Donovan and his wife had their third child, Molly, this March, which can’t make eight shows a week any easier. It’s all part of the showbiz lifestyle, however, and the star is thankful to be bringing the family with him to Ireland, where they’ll stay outside the city in Kildare.
“We’re a circus, and when the circus comes to town everybody knows about it. If you’re the ringmaster, you tend to get most of the attention, and I can be the ringmaster, the elephant and the tiger in one day,” he says enigmatically. “Try to work that one out.” Neil White doesn’t have the luxury of a Kildare bolthole. His office is a pop-up affair, built around a laptop on a desk several floors above the auditorium.
On his shelves, there’s a walkie-talkie charging, an espresso machine and a can of Right Guard deodorant.
In live theatre, he says, every possible scenario is anticipated. Backstage, he shows me a ‘moving light hospital’, where lighting equipment can be repaired on the hoof. In the audio area, banks of monitors and amps hide a reassuring drawer containing Scotch tape and a scissors.
“You’re always thinking ahead,” says wardrobe mistress Trish Macaulay, grabbing a quick bowl of soup on a table loaded with spools of thread. Next door is a room dedicated to ironing, and the corridors contain a pair of suitcases that it’s safe to say did not travel with Ryanair.
At 1pm, just before the sound check, the cast assembles for a safety briefing.
“Hello everyone and welcome to Dublin,” Neil says, before running through the basics — door codes, bin collections, ticket sales and so on. He hands over to a member of the Grand Canal Theatre staff for the fire safety stuff. “It’s all cool,” he says.
In what looks like one of those cutaway diagrams from a biology textbook, the orchestra is sound-checking in the pit below the stage. The 14 musicians are invisible, but their scales, melodies, parps and blurts bounce jovially around the empty auditorium.
“Every venue sounds different,” says Jonathan Gill, music director. “We keep the same layout as much as possible, but the acoustics of the room and the pit can sound very different to the previous venue,” clapping his hands to illustrate. “You get used to it though.”
Beside him, the musicians arrange personal effects around their drums, keyboards, French horns, clarinets, cellos and trombones. On one music stand, I spot an iPhone, with a game paused in mid-play. On another, a picture of a pet dog sits beside the sheet music.
Life on the road can be tiring, says Verity Rushworth, who plays Maria. She’s settling into her dressing room, lighting a scented candle in front of her mirror. But things stay fresh, she says, because changing venues mean you get opening-night nerves every couple of weeks.
“The audiences in Ireland are fab. We think it’s the quite poignant subject matter. Especially in Derry, people really related to it, and they weren’t shy to show it,” she says.
Just then, Rachel’s voice cuts through the intercom. The sound check is ready to go, followed by the full rehearsal. The chit-chat stops, and Verity heads for the wings.

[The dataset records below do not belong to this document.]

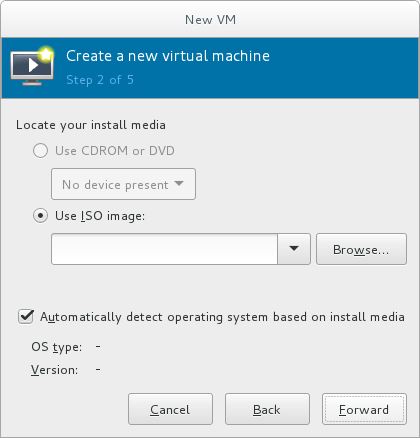Select the Use CDROM or DVD radio button
This screenshot has width=420, height=438.
tap(40, 151)
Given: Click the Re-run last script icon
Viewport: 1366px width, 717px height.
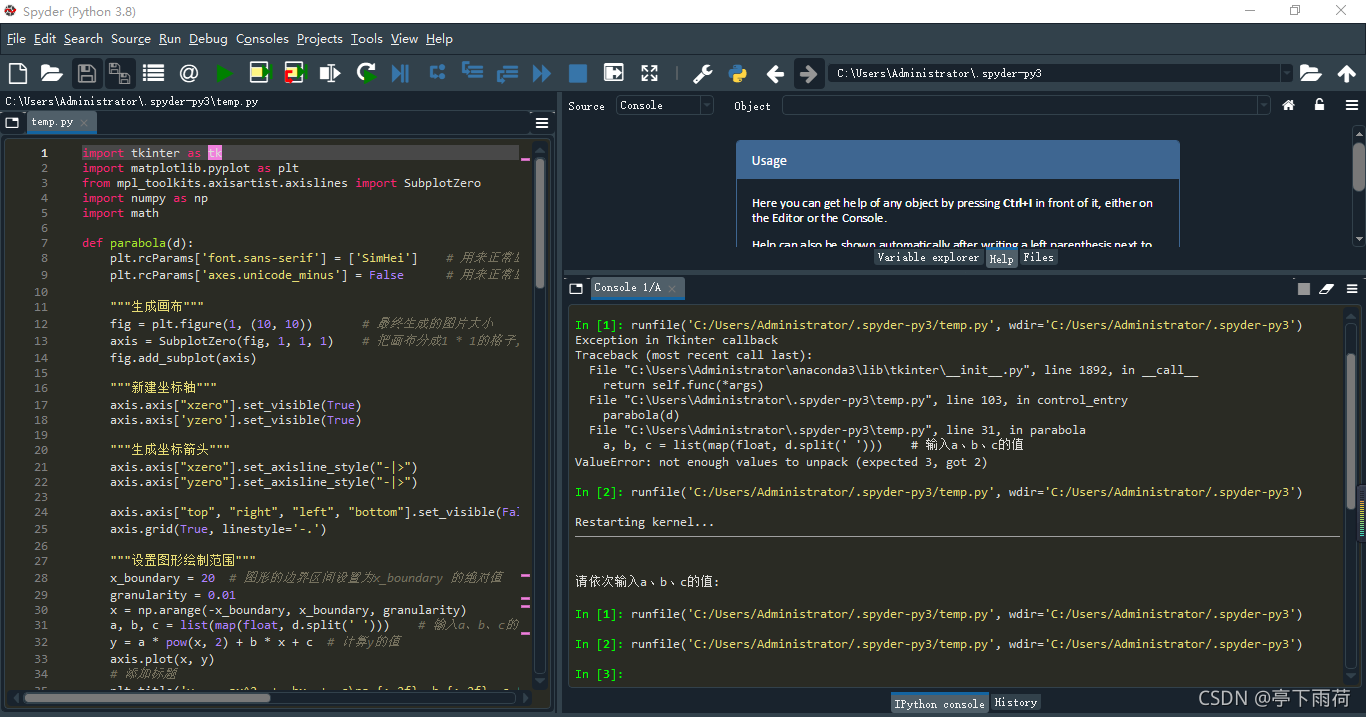Looking at the screenshot, I should (366, 73).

Settling into a seat in the empty auditorium, I can hear the backstage chatter. Once the house lights go down, however, silence descends. The convent bells ring out, the nuns file onstage with their votive lights, and Jonathan Gill’s baton begins to bob.
Shortly afterwards, Verity appears, sitting like a mermaid in the spotlight. “So I pause and I wait and I listen,” she sings. “For one more lovely sound, for one more lovely thing ...”
The orchestra swells, the Alpine backdrop glows, and all the elements come flowing together. “The hills are alive with the sound of music, with songs they have sung for a thousand years ...”
The show goes on.
* The Sound of Music runs at the Grand Canal Theatre until April 30. Tickets from €25.